В этой закоптелой комнате при сальной свечке Достоевский писал ночи напролет: свобода и призвание соединились, как только появились время, место и перо в руке. Теперь можно было работать сколько угодно — в том смысле, что никто не мог обыскать комнату солдата с целью изъятия книг и бумаг. Но из права писать в стол не вытекала возможность вернуться к литературному труду, как его привык понимать Ф. М. На второй месяц пребывания в Семипалатинске, не имея иных шансов напечататься, он решился на вполне безнадежный шаг. Через батальонного командира (подполковник Белихов иногда приглашал Ф. М. к себе для чтения газет вслух) Достоевский передал свое новое сочинение с просьбой вручить столичному начальству и, если будет разрешение, опубликовать в «СанктПетербургских ведомостях».
Скорее всего, автор рассуждал так: нет смысла просить дозволения печататься, не предъявив сочинения. Вряд ли начальство захочет утруждать себя чтением чего-то длинного — значит, вещь должна быть компактной и емкой. Главное, нужно убедить высокие сферы в своих добрых намерениях. Такой цели отвечал, кажется, только один жанр — патриотическое послание. Стихотворение «На европейские события в 1854 году», написанное в связи с началом Крымской войны, в официальном порядке было отправлено в Петербург, начальнику Третьего отделения.
Вряд ли следует внимать насмешкам столичных литераторов (в частности, фельетону Панаева), которые спешили выразить гражданское негодование, прослышав, что отбывающий солдатчину Достоевский написал верноподданнические стихи и прислал их самому Дубельту. (Где были эти литераторы, с их негодованием, в 1849-м, все восемь месяцев следствия, суда и приговора? К судьбе Ф. М. «передовая» литература отнеслась безучастно[28].) Вряд ли вообще следует оценивать поэтическую акцию Достоевского как жест его политического поведения: люди, ничем не понуждаемые, часто наперегонки спешат выразить власти свою любовь и преданность.
Здесь было другое: солдат Достоевский, только что отбывший каторгу, никак не мог забыть, что он писатель. В 1849-м он жертвовал своими интересами, выгораживал других и был горд, что вел себя достойно. Он жестоко поплатился за увлечение утопиями, но принял наказание со смирением, так как считал себя виновным в том, в чем его обвиняли. Спустя два года после каторги в ходатайстве на имя влиятельного генерала Э. И. Тотлебена Ф. М. напишет: «Мысли и даже убеждения меняются, меняется и весь человек, и каково же теперь страдать за то, чего уже нет, что изменилось во мне в противоположное, страдать за прежние заблуждения, которых неосновательность я уже сам вижу, чувствовать силы и способности, чтоб сделать хоть что-нибудь для искупления бесполезности прежнего и — томиться в бездействии!»

> Исходные данные

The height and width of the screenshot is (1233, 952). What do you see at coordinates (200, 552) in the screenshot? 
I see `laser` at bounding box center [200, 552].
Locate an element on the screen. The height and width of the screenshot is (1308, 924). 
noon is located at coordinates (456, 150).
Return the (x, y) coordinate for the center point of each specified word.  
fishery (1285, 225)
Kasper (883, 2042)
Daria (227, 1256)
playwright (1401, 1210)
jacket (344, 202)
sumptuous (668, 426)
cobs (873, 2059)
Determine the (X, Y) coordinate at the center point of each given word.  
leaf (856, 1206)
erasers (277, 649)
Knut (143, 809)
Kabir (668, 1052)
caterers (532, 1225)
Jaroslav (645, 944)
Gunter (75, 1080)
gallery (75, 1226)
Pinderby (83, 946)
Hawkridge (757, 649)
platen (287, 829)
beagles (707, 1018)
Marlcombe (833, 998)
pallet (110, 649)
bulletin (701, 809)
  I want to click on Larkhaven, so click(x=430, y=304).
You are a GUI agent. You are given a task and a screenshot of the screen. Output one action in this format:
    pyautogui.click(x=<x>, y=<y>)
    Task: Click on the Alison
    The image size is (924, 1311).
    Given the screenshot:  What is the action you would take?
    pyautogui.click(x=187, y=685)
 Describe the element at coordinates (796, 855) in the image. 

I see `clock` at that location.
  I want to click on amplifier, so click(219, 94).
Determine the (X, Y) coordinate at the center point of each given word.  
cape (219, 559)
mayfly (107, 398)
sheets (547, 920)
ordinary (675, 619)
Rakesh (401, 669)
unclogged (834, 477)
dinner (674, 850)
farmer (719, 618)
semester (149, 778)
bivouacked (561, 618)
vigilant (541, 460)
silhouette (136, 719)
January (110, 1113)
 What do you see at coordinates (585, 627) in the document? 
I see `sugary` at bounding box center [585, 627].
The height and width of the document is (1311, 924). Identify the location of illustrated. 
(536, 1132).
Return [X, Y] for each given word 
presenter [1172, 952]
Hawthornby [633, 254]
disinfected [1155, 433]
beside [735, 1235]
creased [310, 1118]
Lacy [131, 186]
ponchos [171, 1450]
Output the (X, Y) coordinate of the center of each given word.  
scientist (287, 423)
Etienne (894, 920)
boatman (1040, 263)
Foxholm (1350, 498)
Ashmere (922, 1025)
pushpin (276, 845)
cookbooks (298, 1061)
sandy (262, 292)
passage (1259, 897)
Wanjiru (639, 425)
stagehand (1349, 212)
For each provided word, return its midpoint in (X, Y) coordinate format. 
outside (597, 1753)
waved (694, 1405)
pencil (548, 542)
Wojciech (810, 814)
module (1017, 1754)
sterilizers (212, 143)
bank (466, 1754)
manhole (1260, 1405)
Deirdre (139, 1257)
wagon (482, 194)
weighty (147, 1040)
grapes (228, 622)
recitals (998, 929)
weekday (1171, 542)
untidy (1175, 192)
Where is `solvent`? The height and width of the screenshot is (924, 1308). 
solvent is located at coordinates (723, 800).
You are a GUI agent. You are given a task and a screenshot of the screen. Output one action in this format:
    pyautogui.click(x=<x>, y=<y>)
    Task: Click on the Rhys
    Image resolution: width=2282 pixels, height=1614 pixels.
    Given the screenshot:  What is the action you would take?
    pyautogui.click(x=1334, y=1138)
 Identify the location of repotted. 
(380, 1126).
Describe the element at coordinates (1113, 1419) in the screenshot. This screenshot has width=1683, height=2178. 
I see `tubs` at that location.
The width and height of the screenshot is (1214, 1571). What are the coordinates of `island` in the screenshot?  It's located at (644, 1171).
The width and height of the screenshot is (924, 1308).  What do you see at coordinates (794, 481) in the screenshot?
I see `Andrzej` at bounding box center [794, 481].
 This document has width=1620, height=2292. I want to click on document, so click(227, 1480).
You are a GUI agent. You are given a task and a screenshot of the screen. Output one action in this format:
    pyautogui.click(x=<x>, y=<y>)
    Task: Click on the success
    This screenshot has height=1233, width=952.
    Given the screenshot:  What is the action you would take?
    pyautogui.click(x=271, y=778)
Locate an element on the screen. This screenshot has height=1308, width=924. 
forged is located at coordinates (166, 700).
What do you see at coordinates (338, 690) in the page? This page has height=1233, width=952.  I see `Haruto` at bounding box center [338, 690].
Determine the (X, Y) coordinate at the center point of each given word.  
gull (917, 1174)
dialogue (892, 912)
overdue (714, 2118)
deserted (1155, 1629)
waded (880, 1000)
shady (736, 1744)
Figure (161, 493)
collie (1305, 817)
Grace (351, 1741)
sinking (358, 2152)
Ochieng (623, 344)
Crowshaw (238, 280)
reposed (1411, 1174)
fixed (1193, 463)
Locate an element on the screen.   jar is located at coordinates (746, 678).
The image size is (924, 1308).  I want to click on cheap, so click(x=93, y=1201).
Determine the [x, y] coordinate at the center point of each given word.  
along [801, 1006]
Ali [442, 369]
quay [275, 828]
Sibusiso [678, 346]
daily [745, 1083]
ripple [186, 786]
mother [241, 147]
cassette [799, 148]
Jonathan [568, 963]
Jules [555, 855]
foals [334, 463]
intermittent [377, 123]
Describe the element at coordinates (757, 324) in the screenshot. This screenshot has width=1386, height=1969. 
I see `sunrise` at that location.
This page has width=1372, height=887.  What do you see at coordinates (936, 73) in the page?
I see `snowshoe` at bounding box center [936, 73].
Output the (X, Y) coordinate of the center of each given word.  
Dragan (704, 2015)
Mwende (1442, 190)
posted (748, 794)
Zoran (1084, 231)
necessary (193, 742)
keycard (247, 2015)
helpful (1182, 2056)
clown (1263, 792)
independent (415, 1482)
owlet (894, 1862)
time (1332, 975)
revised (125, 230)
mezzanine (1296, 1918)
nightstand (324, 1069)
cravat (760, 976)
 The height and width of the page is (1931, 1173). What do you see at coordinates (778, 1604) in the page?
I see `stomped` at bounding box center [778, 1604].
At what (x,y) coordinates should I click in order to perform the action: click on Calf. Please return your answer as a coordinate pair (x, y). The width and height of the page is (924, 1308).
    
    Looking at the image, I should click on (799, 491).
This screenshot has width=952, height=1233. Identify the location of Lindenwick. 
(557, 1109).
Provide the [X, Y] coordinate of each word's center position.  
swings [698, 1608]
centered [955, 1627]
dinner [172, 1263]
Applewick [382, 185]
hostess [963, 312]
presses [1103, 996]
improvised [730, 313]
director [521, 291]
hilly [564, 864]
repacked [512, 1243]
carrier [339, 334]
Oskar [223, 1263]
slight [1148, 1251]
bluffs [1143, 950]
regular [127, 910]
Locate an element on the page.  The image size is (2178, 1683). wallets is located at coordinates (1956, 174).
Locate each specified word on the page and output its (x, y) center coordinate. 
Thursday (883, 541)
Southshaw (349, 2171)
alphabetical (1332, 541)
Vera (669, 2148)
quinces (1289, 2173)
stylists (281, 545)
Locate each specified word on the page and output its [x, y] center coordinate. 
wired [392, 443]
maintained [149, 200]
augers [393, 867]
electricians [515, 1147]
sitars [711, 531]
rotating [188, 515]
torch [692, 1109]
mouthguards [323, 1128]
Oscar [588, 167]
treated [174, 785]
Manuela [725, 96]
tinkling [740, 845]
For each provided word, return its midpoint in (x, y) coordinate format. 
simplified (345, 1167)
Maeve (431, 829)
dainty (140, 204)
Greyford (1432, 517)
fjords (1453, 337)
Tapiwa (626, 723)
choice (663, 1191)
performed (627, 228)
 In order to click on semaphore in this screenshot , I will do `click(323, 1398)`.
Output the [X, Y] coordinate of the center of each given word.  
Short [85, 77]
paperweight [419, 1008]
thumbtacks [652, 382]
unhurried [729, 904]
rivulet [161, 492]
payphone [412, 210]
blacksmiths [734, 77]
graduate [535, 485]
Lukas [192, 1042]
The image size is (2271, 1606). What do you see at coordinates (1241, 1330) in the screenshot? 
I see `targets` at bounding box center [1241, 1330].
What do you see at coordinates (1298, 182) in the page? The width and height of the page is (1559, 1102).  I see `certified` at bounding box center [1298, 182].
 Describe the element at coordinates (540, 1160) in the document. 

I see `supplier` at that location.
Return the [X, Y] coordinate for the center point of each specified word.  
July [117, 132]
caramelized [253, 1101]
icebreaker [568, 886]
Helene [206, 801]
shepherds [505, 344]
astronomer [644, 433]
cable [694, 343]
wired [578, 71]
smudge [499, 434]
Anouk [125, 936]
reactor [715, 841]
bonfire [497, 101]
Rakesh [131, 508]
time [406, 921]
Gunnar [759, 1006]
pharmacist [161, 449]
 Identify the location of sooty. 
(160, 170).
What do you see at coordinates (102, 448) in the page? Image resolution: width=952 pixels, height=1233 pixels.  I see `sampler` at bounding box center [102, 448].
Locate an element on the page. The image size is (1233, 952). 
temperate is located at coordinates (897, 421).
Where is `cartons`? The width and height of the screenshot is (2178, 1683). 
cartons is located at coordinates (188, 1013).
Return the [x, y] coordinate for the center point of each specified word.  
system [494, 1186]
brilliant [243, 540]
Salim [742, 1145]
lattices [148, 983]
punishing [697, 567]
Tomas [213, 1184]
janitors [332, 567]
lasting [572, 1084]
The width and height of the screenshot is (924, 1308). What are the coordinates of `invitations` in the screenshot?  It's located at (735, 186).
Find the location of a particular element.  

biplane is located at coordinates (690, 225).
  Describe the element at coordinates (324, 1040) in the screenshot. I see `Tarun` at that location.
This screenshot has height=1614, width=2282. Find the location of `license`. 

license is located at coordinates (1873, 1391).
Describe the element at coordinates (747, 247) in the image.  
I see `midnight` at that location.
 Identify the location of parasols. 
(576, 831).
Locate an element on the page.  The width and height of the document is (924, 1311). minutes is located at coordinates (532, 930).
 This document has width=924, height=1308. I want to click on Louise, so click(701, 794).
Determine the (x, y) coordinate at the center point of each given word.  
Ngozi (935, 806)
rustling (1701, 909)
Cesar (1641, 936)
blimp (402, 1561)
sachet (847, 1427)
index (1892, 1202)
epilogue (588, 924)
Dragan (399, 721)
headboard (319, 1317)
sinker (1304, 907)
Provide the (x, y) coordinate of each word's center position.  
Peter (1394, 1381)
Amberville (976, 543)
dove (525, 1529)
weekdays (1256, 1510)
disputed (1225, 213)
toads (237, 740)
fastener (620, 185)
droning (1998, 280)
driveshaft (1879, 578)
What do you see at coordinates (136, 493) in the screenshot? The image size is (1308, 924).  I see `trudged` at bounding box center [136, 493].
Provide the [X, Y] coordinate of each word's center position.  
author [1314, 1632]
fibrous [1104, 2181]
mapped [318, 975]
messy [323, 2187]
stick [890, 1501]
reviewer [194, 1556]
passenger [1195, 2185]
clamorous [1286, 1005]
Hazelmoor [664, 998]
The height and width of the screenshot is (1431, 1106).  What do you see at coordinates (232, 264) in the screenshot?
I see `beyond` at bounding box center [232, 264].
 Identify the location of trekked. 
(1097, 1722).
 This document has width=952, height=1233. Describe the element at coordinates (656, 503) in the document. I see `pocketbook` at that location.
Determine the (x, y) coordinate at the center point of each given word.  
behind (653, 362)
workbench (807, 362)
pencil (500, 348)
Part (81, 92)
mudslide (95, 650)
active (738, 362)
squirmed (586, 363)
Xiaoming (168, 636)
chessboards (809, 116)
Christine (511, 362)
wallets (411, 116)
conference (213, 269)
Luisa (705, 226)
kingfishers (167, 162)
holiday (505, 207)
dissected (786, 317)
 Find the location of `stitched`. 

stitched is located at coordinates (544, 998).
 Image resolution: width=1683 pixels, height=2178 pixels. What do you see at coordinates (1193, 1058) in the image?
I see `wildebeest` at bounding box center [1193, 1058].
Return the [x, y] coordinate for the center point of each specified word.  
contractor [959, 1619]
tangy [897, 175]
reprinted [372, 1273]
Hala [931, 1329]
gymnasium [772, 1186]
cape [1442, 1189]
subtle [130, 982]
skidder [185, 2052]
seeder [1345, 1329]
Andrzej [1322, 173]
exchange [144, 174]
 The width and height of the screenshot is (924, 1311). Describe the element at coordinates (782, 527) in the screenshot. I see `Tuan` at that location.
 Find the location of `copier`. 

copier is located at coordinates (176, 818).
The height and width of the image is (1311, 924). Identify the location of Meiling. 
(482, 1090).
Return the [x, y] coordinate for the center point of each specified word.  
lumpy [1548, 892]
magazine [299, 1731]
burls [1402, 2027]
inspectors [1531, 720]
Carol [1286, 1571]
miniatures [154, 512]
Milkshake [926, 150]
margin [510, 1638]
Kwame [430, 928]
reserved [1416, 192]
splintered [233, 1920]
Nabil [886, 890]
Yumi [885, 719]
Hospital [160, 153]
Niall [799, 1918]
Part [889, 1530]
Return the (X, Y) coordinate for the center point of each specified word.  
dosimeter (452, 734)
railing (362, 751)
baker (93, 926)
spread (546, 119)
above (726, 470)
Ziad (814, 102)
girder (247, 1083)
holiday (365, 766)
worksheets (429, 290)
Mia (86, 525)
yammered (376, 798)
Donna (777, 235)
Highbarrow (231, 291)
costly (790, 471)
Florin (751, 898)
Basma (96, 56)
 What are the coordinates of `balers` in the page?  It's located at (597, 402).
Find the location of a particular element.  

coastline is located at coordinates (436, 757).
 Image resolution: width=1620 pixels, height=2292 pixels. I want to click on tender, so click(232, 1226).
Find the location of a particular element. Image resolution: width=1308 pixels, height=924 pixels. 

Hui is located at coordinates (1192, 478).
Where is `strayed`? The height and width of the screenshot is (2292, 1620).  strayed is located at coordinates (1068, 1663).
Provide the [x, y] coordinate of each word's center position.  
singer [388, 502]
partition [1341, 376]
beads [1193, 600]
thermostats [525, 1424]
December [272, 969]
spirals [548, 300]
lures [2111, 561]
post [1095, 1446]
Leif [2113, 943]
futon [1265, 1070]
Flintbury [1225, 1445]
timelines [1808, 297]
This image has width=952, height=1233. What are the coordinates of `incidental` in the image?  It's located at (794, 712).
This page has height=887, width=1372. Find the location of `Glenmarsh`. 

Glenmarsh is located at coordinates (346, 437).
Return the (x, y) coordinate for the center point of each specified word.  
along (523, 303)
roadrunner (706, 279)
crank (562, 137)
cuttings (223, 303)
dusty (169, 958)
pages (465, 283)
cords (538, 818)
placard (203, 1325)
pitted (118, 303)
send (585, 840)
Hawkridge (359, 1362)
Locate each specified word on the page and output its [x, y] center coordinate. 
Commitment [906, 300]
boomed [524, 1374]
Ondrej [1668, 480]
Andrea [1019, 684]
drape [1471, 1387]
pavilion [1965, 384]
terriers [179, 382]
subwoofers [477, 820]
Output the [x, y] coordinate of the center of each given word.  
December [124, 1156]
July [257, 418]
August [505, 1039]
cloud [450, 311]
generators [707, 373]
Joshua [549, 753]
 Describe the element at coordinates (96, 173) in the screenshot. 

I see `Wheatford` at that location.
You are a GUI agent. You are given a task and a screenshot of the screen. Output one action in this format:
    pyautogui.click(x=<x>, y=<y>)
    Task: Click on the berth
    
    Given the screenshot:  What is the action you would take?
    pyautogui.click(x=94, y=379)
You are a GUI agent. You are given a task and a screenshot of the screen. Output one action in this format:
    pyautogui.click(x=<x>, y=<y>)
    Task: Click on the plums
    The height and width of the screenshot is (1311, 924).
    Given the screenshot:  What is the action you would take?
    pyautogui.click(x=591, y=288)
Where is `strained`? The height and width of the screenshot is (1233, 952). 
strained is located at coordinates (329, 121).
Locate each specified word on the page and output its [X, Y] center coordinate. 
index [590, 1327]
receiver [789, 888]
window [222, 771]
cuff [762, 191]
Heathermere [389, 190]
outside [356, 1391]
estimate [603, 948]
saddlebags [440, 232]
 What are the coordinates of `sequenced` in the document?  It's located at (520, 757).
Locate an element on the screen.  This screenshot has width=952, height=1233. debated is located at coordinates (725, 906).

> Условие задания
Продолжите, пожалуйста, текст о Достоевском в Семипалатинске, начав сразу после его последнего предложения.

> Письменный ответ
Ссыльный солдат не просил у властей многого: «Военное звание — не мое поприще. Я готов тянуться из всех сил; но я больной человек… Вся мечта моя: быть уволенным из военного званья и поступить в статскую службу… Но не службу ставлю я главною целью жизни моей. Когда-то я был обнадежен благосклонным приемом публики на литературном пути. Я желал бы иметь позволение печатать. Примеры тому были… Звание писателя я всегда считал благороднейшим, полезнейшим званием. Есть у меня убеждение, что только на этом пути я мог бы истинно быть полезным».
Стихотворение 1854 года подводило черту под прошлым Достоевского; ради возвращения в литературу он навсегда отказывался от роли заговорщика. Выбор в пользу призвания был тем легче, что расставание с прежними «мечтами и теориями» было выстрадано и осмыслено. Стихи не были данью тяжелой обстановке семипалатинской казармы, где, быть может, складывались, а потом, в закоптелой избе, были переписаны набело. Автор не вторил военной пропаганде, не заимствовал темы и образы из арсенала ура-патриотической поэзии, не лгал ради возможных поблажек, выставляя на своем знамени заведомо фальшивый Символ веры («Иль не для вас всходил на крест Господь / И дал на смерть Свою Святую плоть? / Смотрите все — Он распят и поныне, / И вновь течет Его святая кровь!..»).